-- begin Given entries --
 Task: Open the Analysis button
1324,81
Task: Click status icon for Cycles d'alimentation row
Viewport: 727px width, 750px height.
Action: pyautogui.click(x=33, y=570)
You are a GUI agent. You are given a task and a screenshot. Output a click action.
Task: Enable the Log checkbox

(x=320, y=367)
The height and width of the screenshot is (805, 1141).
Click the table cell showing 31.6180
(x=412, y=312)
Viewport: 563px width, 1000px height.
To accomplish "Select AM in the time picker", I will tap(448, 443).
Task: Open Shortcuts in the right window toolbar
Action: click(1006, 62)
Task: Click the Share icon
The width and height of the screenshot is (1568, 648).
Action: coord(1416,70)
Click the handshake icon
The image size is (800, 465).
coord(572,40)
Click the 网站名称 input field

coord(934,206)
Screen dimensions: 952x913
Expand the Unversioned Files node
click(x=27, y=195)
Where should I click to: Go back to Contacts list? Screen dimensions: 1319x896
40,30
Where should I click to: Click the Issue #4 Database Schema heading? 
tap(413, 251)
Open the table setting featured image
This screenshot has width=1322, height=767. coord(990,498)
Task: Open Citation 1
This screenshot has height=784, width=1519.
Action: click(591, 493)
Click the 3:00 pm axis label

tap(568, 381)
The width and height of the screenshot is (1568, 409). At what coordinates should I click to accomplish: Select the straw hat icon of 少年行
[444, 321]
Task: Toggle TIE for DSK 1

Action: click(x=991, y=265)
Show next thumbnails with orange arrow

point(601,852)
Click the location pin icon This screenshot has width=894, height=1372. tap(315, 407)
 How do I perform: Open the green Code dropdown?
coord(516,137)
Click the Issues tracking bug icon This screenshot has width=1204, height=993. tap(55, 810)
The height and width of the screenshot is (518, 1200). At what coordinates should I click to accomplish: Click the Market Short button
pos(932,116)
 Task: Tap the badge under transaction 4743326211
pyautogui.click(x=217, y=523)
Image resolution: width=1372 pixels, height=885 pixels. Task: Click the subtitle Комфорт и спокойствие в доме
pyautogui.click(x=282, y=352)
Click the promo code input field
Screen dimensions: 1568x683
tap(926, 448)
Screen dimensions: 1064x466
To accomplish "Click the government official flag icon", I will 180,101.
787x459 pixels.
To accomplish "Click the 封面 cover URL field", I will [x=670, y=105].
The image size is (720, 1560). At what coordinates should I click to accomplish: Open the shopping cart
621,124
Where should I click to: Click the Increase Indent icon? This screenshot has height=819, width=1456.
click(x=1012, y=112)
-- end Given entries --
#### Problem statement
Duplicate the entries from the start through the line containing "(x=320, y=367)", inclusive.

#### Task solution
 Task: Open the Analysis button
1324,81
Task: Click status icon for Cycles d'alimentation row
Viewport: 727px width, 750px height.
Action: pyautogui.click(x=33, y=570)
You are a GUI agent. You are given a task and a screenshot. Output a click action.
Task: Enable the Log checkbox

(x=320, y=367)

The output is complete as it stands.